DÉFI »
Rassemblez toutes les lignes des données ci-dessous qui contiennent la chaîne « avatar ».

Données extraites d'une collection
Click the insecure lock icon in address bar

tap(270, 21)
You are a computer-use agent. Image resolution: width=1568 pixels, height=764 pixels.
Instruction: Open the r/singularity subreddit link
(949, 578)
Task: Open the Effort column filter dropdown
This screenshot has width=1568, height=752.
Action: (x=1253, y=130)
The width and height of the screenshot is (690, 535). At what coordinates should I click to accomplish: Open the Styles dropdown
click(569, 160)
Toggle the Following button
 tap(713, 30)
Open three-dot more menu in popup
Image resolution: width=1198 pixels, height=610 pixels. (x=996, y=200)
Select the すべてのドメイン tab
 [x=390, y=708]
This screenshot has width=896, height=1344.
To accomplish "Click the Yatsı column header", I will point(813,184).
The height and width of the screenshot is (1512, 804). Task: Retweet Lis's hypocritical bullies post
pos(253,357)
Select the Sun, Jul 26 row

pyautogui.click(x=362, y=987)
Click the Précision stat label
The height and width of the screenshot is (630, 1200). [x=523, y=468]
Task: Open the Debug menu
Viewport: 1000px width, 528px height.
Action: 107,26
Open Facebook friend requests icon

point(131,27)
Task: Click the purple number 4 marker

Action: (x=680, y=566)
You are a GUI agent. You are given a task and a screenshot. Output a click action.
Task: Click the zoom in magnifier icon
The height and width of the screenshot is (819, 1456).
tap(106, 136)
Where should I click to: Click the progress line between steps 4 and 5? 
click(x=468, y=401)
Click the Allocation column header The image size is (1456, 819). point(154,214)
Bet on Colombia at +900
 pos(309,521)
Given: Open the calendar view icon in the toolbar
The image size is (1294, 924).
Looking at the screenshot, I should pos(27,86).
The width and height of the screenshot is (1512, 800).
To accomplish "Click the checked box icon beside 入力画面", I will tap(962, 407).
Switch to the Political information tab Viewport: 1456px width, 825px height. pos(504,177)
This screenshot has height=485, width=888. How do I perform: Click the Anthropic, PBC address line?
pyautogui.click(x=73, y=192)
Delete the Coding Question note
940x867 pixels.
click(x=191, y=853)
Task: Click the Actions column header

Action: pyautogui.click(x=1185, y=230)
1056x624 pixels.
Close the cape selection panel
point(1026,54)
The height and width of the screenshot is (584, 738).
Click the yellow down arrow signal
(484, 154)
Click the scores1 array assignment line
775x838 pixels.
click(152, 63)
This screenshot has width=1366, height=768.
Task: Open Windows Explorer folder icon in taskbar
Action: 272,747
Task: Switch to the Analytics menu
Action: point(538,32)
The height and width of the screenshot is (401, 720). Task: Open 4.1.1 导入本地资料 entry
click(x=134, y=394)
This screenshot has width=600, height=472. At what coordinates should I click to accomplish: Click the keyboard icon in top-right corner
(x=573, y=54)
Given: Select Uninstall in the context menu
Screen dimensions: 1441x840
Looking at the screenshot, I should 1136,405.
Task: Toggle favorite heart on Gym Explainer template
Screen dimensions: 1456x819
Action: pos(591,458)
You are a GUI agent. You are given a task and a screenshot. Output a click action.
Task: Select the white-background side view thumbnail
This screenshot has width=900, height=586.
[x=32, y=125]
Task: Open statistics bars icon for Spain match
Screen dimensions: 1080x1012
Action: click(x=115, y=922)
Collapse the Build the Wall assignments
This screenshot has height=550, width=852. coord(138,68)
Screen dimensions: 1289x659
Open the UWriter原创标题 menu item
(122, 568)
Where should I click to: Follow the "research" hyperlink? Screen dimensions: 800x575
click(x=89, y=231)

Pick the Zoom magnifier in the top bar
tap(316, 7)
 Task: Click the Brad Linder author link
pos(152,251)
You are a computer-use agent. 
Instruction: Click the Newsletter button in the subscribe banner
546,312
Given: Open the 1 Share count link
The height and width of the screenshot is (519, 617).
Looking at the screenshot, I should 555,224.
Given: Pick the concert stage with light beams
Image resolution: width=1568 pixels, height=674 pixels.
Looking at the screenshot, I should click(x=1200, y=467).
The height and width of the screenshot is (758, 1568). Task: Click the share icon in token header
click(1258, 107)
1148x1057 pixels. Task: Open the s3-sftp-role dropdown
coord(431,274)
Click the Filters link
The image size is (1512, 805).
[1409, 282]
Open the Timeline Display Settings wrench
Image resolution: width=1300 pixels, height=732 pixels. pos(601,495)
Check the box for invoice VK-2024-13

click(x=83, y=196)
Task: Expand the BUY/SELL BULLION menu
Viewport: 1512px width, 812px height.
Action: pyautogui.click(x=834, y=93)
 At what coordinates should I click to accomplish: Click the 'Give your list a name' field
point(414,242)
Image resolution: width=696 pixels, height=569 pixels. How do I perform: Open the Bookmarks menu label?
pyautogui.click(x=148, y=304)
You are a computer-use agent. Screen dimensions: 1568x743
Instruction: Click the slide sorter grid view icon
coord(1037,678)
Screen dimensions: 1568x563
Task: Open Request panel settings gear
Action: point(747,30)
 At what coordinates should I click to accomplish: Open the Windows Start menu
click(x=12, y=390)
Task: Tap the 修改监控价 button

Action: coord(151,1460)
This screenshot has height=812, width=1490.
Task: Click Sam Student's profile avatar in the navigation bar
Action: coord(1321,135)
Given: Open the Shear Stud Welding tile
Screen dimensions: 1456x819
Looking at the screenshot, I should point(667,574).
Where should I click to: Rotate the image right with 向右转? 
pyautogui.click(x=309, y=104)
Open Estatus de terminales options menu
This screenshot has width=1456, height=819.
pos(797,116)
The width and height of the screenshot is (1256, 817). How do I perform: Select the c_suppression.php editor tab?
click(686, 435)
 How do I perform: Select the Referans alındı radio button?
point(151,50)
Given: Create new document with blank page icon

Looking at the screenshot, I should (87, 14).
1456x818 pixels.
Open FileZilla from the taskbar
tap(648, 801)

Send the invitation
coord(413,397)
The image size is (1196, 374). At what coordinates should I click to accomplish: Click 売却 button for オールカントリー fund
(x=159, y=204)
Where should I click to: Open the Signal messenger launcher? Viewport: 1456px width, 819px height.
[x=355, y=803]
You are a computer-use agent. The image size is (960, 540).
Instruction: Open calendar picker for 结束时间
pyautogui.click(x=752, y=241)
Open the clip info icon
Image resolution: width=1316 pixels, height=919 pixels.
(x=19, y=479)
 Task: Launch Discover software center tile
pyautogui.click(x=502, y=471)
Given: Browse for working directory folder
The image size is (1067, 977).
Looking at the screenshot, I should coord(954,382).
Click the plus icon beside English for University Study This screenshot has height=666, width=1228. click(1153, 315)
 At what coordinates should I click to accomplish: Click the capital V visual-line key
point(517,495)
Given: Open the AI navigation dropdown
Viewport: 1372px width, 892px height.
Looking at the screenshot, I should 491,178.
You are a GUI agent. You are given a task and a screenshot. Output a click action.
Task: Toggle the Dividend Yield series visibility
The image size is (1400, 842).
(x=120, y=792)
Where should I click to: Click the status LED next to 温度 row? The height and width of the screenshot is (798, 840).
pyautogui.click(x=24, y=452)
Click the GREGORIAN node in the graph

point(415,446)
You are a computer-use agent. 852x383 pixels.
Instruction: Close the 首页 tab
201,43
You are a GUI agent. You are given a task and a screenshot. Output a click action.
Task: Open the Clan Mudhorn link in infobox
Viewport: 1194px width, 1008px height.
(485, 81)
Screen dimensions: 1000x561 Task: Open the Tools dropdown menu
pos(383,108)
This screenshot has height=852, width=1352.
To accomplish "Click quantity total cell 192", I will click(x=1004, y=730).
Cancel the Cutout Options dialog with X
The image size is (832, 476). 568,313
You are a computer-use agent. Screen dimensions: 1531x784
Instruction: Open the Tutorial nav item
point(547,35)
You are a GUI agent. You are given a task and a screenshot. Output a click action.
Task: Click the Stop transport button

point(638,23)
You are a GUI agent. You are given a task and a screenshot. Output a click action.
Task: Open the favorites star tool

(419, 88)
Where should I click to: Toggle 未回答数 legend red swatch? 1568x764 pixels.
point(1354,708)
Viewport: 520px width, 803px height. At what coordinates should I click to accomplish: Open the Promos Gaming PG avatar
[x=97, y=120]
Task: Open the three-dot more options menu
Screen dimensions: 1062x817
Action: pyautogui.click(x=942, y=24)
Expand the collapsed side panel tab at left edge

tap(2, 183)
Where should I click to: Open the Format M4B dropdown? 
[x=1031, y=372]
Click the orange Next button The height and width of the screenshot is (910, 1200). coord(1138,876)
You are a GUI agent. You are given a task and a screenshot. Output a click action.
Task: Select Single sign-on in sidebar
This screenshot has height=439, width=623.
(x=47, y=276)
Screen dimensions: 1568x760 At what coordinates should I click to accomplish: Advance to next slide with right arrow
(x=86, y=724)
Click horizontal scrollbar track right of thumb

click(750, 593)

RÉPONSE FINALE »
Task: Click Sam Student's profile avatar in the navigation bar
Viewport: 520px width, 803px height. At what coordinates should I click to accomplish: Open the Promos Gaming PG avatar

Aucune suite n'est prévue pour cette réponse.